We tend to like threes.
Hendriasis, in Greek — one through three, is a figure of speech used for emphasis in which three words are used to express one idea. For example: Veni vidi, vici. Location, location, location. Or one of the anthems of my youth — sex drugs and rock n’ roll. Monty Hall had three doors on “Let’s Make a Deal.” Even Uncle Junior, the patriarch in the “Sopranos,” noted that (heavy New York Italian accent here), “They come in threes.”
The penchant for threes shoots through the fabric of our existence. Whether due to the wiring of our brains, mysticism or the Holy Trinity, the nearly pathological penchant that “things” comes in threes can lead to almost paralyzing fear while waiting for that third event to occur.

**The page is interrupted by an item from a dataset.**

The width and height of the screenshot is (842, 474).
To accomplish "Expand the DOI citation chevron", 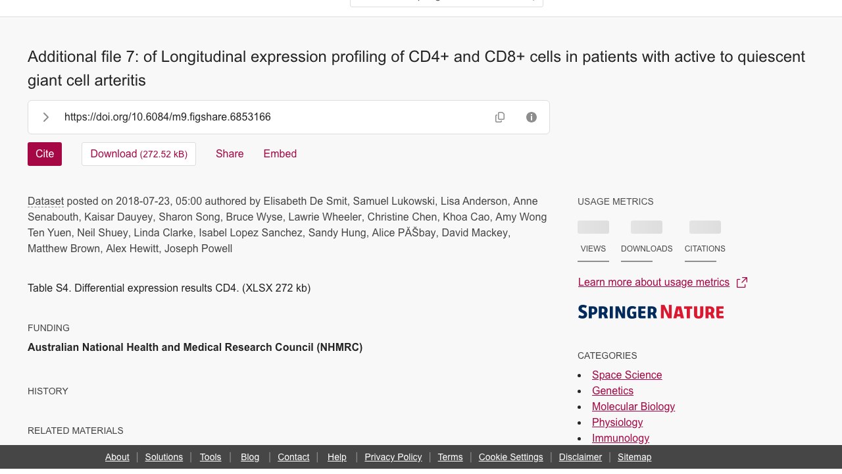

Nowhere is this truer than in the emergency room where superstition is closely observed. For example, never say the word “quiet.” If you mention a patient’s name, they will show up. And walking into an empty trauma bay invites shootings and stabbings.
I was working a busy shift on a Sunday afternoon and walked into room 6 to see a gentleman that complained of feeling dizzy. Sitting in a chair, fully dressed and chatting comfortably with his wife, this 62-year-old minister related that while preaching, he had the feeling that he had to go to the bathroom. He became sweaty and lightheaded. He sat down and after 15 minutes the symptoms resolved. His wife had cajoled him into coming to the ED to be evaluated. His past medical history included hypertension and chronic back pain. On exam, he was an obese man and was still slightly damp from sweating. The remainder of his physical exam was normal. But I was suspicious. A workup, including chest X-ray, labs, and EKG, was all normal. While sitting in the bed, he requested, but did not receive, pain medication as his chronic back pain was acting up. Soon thereafter, he became sweaty and lightheaded. His blood pressure had dropped precipitously. After some IV fluid, he improved, but his back pain had become worse. Ultrasound revealed a 10 cm abdominal aortic aneurysm or “triple A” that CT confirmed had ruptured posteriorly. He was rushed to the operating room.
The aorta is the large vessel that exits the heart and supplies oxygenated blood to the entire body. A ruptured triple A is a catastrophic event with death occurring in over 50 percent of those that survive to the operating room. Although ED physicians are aware and constantly thinking of this diagnosis, in patients presenting with symptoms that may indicate a ruptured triple A, we may only see a few in our lifetime.
A week later, a 72-year-old gentleman presented with severe back and leg pain. He had a history of hypertension and noted that over the preceding two days he had been experiencing some nausea and vomiting. That morning he had thrown up violently and immediately noted severe back and left leg pain. His wife brought him to the ED. On examination, he was clearly in severe pain. His blood pressure was elevated as was his pulse. He was tender in the left flank, and I was unable to palpate any pulses in the left lower extremity. Ultrasound of the abdomen revealed a 7 cm triple A with retroperitoneal rupture and dissection into the left iliac artery. He too was sent directly to the operating room.
That second patient presented a week ago. I have worked a few shifts since then and cannot stop looking around every corner for the third patient with a ruptured AAA. He or she is out there, just waiting for my next shift. I know it. Will it present classically so that the diagnosis is straightforward or will the presentation be sublime?
They come in threes. They always do.
Robert J. Wagner is an emergency physician.